Negli ultimi anni, per rendere meno traumatico il passaggio dalla Serie A alla Serie B, è stato introdotto il cosiddetto “paracadute retrocessione”: un meccanismo economico pensato per aiutare i club ad assorbire il forte calo degli introiti televisivi e commerciali.
Secondo il regolamento FIGC, alle squadre retrocesse vengono destinati complessivamente 60 milioni di euro, suddivisi in tre fasce differenti in base alla permanenza in Serie A negli ultimi anni.
Come funziona il paracadute Serie A
Le società retrocesse vengono divise in tre categorie:
- Fascia A: 10 milioni di euro
- Fascia B: 15 milioni di euro
- Fascia C: 25 milioni di euro
Nella Fascia A rientrano le neopromosse retrocesse dopo una sola stagione in Serie A.
La Fascia B comprende invece i club che hanno disputato almeno due stagioni di Serie A nelle ultime tre.

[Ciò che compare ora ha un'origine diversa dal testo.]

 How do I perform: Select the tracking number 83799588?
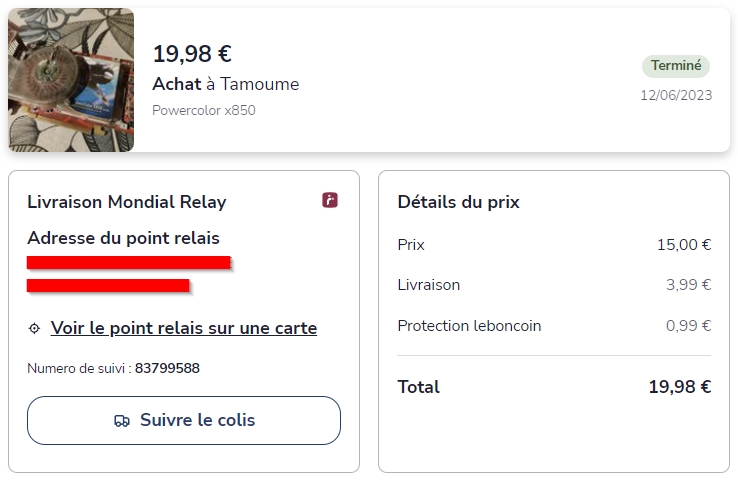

Infine, la Fascia C riguarda le squadre con almeno tre stagioni di Serie A nelle ultime quattro: sono quindi quelle che ricevono la quota più alta.
La corsa salvezza e i possibili incassi
A novanta minuti dalla fine del campionato di Serie A, Hellas Verona e Pisa sono già matematicamente retrocesse. Resta invece ancora aperta la lotta tra Lecce e Cremonese, separate da un solo punto.
I pugliesi sono attualmente a quota 35 e domenica sera ospiteranno il Genoa già salvo. La Cremonese, a quota 34 punti, affronterà invece il Como, ancora in corsa per un posto in Champions League.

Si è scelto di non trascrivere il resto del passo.